Sewall feels bitter at the way things are turning out. He wanted to treat the pirates as a crew; the other judges, under the influence of the governor, decided to consider them singly. Then when it suited their cause, they decided the pirates
should
be considered as a crew after all. Meanwhile they have become a crew themselves, leaving Sewall to stand all alone.

He looks at the brave countenance of Nathaniel Saltonstall. An honest man, though perhaps inclined to drink too much (Sewall is very fond of a drink himself). He still has a kind smile on his face and shows none of the impatience of the others. ‘I concede Pound,' Sewall says sharply.

Winthrop nods, careful to avoid any sign of triumph, and passes round the reprieve document for signature. Then he steps out of the room in search of his man, who should be back by now after delivering the reprieves for the last two. The sermon will be over, even allowing for the fact that Mr. Mather was delivering it. The two newly reprieved men will have been released from their shackles and will be discovering their liberty again, dazed with joy. Despite his doubts, Sewall feels a moment of happiness at their happiness.

The remaining three, Hawkins, Pound and Johnson, will be in the cart trundling along on their way to the place of execution. Mr. Winthrop's man, on horseback, should be able to intercept them before it arrives, and pass the order for the release of Pound.

Mr. Winthrop returns to the room. ‘There is still Hawkins's case to be considered,' he announces. The other judges have been fastening their cloaks, pulling on their gloves, preparing to go. There's a collective sigh. For once Sewall feels part of this crew: he sighs too. ‘If we have let the rest of the men off—,' Winthrop says.

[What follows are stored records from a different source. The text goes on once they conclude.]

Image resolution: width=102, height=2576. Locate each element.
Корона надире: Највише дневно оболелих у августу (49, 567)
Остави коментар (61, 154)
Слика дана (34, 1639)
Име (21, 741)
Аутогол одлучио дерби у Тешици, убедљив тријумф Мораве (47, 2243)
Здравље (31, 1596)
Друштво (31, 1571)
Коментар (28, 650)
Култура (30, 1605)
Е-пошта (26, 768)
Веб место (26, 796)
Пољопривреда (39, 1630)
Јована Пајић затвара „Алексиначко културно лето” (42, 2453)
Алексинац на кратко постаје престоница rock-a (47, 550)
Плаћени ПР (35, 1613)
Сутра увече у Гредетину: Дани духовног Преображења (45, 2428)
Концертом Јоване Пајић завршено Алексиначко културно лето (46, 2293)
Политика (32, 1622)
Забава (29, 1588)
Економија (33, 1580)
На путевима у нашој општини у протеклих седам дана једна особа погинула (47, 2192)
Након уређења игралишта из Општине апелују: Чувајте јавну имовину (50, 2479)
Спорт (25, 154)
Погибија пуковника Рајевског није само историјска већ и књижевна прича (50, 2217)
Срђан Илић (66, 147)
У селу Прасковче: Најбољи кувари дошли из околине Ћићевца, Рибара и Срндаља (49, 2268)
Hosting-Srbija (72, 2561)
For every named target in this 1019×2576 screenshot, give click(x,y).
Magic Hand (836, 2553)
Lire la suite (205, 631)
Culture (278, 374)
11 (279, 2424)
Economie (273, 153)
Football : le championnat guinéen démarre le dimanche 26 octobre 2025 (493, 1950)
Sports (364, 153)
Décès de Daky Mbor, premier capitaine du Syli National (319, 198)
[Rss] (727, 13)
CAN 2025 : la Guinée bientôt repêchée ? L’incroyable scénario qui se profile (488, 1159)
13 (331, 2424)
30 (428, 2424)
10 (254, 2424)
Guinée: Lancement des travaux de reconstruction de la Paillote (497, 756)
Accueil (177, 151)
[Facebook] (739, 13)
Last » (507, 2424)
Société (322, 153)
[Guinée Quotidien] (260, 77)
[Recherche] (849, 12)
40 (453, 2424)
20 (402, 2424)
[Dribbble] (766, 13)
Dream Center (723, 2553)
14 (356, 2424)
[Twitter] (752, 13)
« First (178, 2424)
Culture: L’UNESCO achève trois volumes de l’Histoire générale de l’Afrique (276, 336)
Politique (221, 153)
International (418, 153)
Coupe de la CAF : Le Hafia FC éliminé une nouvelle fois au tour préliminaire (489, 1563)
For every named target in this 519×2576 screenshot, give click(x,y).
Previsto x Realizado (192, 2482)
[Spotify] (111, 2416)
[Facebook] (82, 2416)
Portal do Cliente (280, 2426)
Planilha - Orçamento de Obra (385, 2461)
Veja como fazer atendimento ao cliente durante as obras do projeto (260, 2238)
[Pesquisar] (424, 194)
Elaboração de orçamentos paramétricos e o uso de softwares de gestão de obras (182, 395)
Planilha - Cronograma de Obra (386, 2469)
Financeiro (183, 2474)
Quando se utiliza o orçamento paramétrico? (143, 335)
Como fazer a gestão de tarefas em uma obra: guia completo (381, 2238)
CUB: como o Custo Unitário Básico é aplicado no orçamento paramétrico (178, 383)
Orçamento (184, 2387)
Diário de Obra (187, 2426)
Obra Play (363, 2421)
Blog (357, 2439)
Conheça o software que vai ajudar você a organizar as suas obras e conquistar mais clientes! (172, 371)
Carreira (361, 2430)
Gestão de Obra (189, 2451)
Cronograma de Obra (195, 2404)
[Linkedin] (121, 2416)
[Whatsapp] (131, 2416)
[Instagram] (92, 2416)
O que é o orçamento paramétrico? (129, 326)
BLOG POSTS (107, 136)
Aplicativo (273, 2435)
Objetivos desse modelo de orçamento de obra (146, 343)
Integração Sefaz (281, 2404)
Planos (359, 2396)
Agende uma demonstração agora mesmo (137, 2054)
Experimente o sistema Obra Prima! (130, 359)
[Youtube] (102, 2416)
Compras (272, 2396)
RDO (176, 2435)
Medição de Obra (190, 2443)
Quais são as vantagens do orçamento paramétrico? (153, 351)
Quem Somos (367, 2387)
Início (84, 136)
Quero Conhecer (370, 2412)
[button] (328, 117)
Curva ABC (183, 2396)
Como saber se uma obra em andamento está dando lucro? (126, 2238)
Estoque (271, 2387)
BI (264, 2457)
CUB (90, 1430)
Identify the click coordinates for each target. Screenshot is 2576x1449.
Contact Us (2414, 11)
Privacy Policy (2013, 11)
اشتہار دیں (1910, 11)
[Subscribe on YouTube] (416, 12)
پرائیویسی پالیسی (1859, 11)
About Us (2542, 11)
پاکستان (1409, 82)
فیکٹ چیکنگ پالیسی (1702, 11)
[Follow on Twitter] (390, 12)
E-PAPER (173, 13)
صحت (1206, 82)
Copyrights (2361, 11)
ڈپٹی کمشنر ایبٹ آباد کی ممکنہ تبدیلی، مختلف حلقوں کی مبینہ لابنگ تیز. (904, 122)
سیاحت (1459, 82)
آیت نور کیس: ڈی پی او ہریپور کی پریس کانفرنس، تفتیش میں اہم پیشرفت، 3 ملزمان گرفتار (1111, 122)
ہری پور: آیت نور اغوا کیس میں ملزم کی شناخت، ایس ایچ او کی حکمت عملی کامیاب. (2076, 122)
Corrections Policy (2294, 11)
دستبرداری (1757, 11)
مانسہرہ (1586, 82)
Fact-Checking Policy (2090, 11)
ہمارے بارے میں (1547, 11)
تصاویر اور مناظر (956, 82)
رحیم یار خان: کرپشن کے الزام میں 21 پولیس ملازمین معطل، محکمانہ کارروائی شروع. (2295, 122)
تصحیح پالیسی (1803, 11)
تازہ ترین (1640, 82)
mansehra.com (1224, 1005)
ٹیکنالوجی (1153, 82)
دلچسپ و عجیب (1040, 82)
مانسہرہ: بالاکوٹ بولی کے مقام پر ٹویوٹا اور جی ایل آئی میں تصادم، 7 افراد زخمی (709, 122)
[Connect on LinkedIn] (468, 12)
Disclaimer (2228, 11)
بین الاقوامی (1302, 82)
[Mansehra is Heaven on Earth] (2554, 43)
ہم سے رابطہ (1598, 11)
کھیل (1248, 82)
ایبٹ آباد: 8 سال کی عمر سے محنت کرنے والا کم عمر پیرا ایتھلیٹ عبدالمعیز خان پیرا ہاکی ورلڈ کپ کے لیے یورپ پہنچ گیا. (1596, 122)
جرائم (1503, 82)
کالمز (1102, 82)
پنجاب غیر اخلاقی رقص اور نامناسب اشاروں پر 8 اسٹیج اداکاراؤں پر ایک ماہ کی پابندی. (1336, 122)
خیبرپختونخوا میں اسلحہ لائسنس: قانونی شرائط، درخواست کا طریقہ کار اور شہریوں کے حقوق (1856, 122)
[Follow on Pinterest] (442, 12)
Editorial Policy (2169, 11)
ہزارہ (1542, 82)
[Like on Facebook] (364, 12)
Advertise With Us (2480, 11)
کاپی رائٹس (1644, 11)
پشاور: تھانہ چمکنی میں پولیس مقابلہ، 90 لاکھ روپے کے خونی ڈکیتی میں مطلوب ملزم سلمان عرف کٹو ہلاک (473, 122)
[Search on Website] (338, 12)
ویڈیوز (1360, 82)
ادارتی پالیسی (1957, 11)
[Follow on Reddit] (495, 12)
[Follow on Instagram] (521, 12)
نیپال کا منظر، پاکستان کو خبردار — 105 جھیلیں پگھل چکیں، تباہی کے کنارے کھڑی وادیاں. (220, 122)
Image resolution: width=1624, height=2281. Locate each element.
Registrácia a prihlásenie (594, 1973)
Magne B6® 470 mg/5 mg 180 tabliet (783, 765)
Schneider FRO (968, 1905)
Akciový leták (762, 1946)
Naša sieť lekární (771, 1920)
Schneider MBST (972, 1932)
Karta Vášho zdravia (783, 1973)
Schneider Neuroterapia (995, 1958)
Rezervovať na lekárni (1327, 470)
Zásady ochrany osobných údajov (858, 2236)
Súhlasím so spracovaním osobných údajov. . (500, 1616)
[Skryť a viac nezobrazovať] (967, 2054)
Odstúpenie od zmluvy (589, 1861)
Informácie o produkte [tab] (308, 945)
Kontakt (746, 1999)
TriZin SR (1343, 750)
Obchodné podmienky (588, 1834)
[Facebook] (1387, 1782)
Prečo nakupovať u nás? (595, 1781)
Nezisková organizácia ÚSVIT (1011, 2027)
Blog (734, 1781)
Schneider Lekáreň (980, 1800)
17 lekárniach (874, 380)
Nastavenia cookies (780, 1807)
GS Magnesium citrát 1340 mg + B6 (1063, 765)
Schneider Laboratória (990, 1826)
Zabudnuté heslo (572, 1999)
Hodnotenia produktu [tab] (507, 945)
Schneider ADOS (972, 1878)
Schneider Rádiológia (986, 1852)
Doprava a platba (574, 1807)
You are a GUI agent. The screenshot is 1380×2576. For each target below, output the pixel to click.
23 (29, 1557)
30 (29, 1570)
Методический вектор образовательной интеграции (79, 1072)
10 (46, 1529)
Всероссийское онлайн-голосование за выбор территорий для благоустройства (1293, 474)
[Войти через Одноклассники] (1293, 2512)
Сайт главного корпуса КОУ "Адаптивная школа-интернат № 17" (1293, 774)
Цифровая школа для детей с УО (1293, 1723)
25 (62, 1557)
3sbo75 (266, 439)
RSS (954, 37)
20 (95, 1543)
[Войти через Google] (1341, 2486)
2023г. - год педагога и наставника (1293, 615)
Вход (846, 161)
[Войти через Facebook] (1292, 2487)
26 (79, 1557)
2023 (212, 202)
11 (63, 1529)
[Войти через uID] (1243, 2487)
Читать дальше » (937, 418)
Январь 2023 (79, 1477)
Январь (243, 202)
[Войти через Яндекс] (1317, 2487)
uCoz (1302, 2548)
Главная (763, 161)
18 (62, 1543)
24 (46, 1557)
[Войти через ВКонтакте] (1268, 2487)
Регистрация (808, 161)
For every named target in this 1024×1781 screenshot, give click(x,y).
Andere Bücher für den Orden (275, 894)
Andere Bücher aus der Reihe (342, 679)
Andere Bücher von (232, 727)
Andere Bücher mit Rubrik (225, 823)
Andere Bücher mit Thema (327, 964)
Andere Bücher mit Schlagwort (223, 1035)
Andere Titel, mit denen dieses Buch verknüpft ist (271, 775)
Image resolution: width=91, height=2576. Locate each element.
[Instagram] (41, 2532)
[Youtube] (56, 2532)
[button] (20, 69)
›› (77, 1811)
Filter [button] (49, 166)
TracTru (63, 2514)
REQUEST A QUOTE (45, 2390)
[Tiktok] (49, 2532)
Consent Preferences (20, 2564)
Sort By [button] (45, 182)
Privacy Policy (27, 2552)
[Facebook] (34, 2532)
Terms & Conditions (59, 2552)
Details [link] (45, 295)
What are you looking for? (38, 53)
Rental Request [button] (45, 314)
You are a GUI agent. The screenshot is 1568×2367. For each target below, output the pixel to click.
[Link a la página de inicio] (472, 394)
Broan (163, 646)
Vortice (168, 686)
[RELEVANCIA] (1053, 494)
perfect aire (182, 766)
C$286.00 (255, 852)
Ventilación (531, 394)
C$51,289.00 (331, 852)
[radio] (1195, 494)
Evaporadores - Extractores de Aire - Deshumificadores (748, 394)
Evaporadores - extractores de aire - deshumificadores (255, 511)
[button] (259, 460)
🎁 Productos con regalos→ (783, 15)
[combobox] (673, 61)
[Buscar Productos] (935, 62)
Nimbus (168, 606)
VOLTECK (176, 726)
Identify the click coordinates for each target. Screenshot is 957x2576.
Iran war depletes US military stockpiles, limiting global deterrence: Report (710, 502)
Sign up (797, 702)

‘Except Johnson,' interjects Sewall.

‘—Except Johnson, then we need to consider whether Hawkins merits the same treatment. He has always been a decent man, a God-fearing fisherman, married to my—'

‘We have established that he is the captain,' Sewall points out, ‘and therefore must take responsibility.'

‘Let us say,' puts in Nathaniel Saltonstall, ‘that Hawkins is, so to speak, the brain or head of this crew.'

‘Exactly my point,' Sewall reminds him with returning confidence.

‘Why then,' Saltonstall continues, ‘the other men, that is to say, the crew, may be considered the body. If the body is guiltless in its acts—'

‘Excepting Johnson,' says Sewall.

‘Always excepting Johnson,' Saltonstall agrees, ‘why then the brain, or head, which is responsible for the acts of the body, must be considered guiltless also.'

Suddenly Sewall feels overwhelmed. He has done all he can. He can feel his shoulders droop. Mr. Winthrop must observe this because he doesn't wait for Sewall to speak but simply says, ‘It'll be touch and go whether we can get to him before it's too late.' While the paper is being passed round, he rushes out of the room, but immediately returns. ‘My man is not yet back from the last errand,' he says.